Goal of the exercise: Output the following lines word for word, leaving out the pictures.

--- Start ---

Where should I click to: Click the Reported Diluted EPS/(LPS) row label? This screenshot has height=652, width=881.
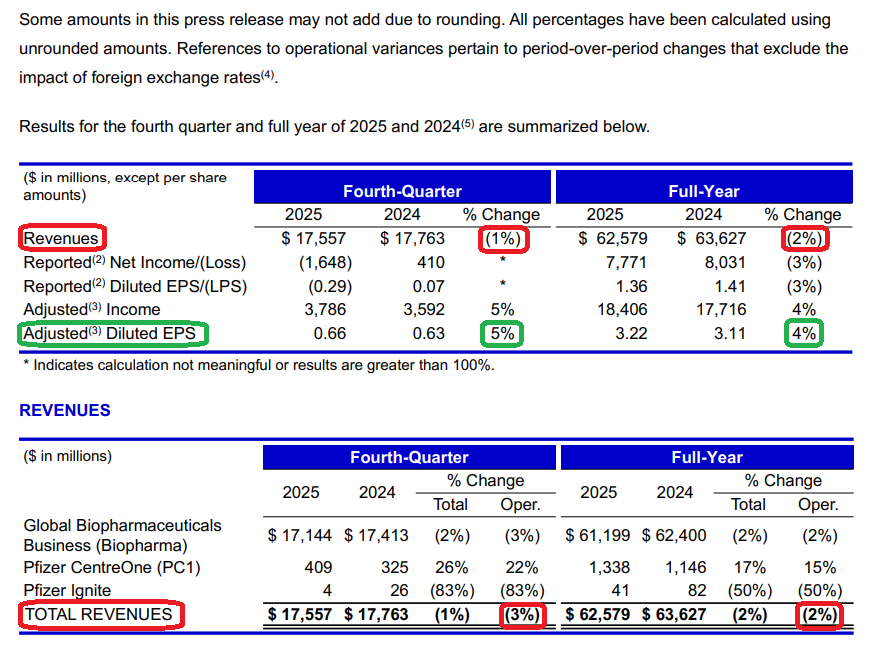pos(134,286)
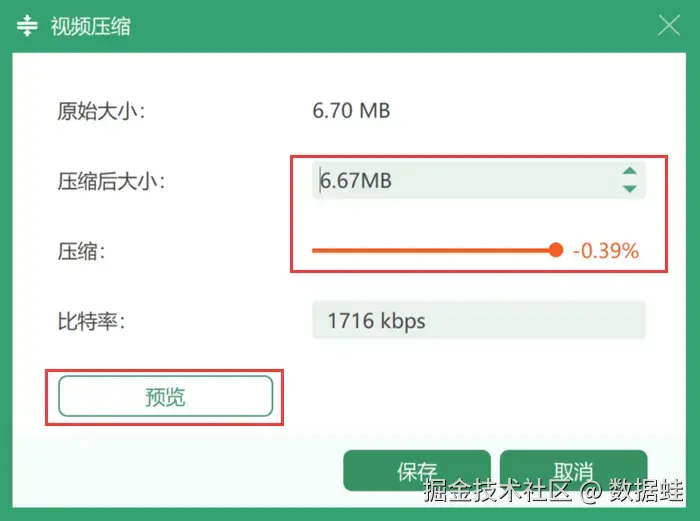Cancel using the 取消 button
Image resolution: width=700 pixels, height=521 pixels.
tap(573, 471)
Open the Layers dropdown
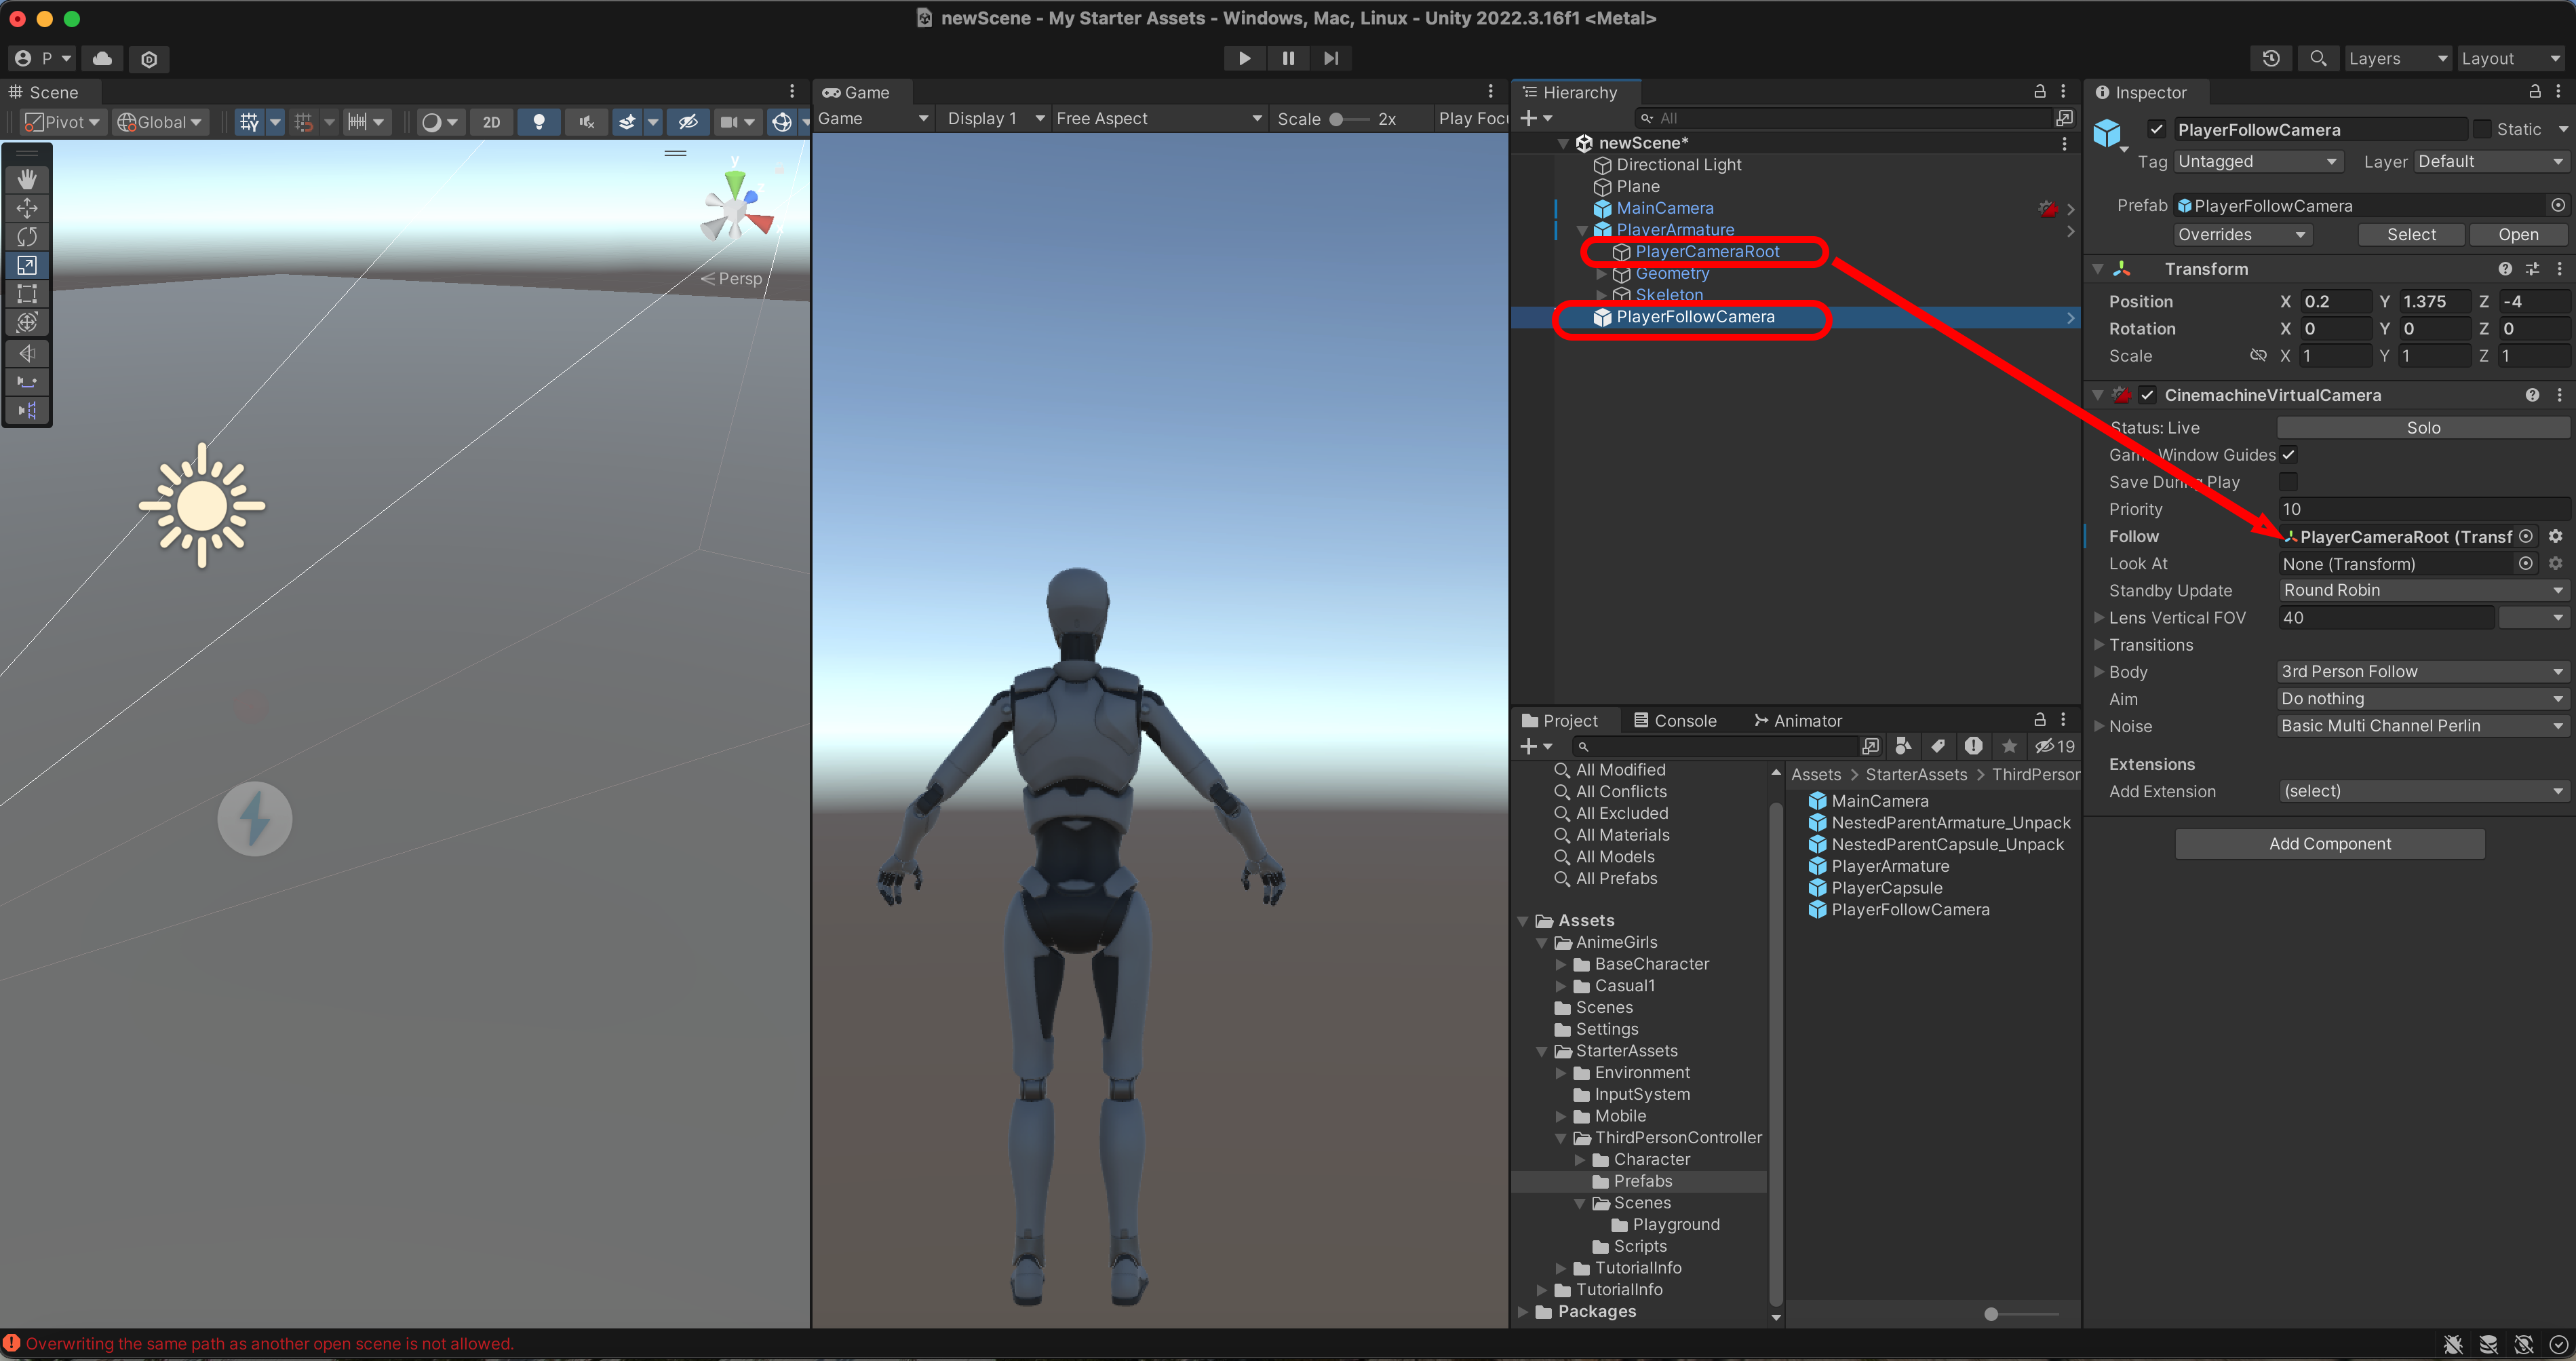This screenshot has width=2576, height=1361. coord(2397,58)
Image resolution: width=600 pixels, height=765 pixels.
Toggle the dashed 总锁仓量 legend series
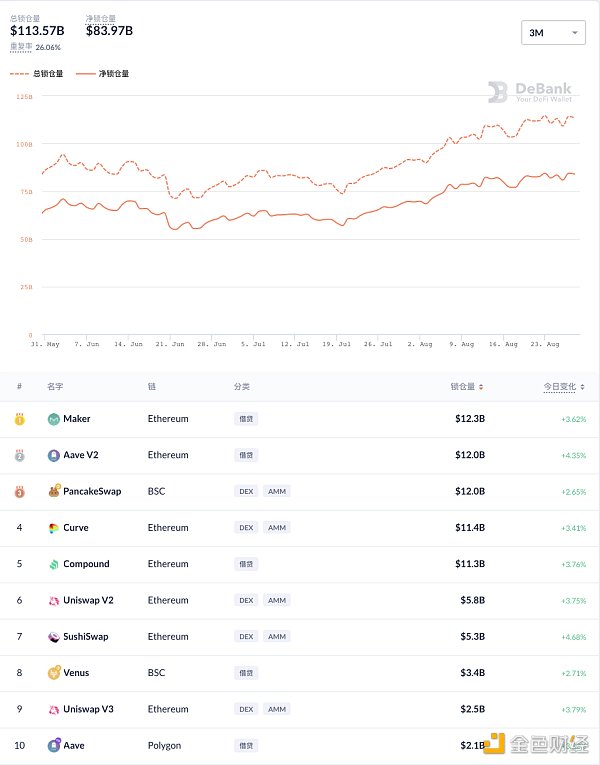coord(36,74)
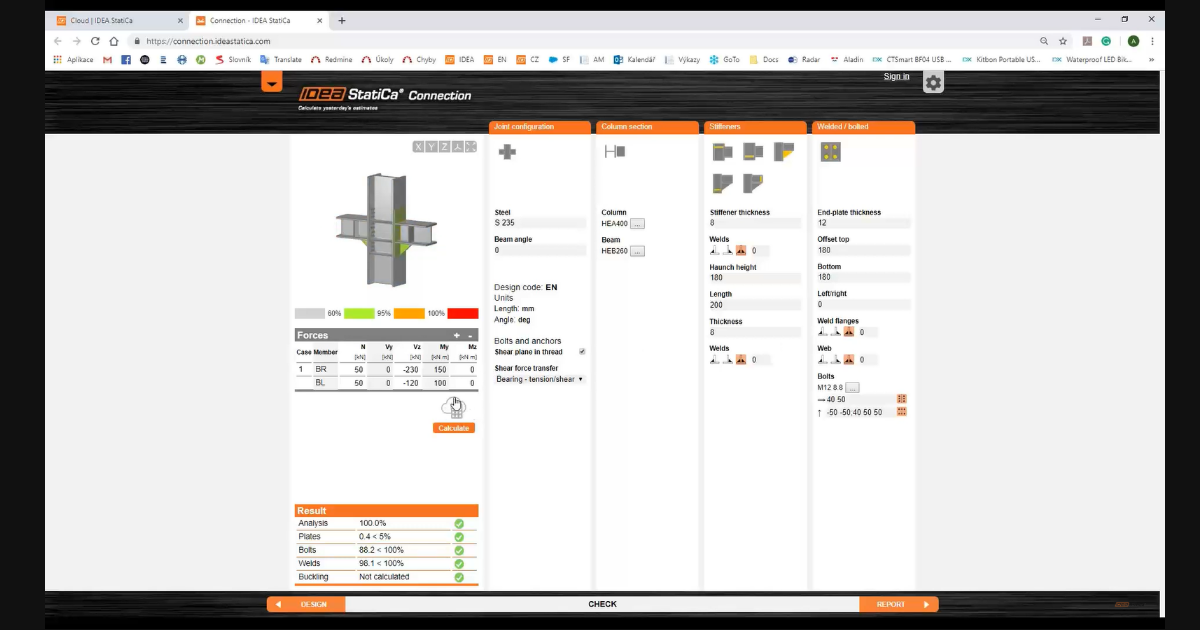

--- End ---

Task output:
Where should I click to: Click the Reported Diluted EPS/(LPS) row label? This screenshot has height=652, width=881.
pos(134,286)
Cancel using the 取消 button
Image resolution: width=700 pixels, height=521 pixels.
tap(573, 471)
Open the Layers dropdown
This screenshot has width=2576, height=1361. coord(2397,58)
Image resolution: width=600 pixels, height=765 pixels.
Toggle the dashed 总锁仓量 legend series
coord(36,74)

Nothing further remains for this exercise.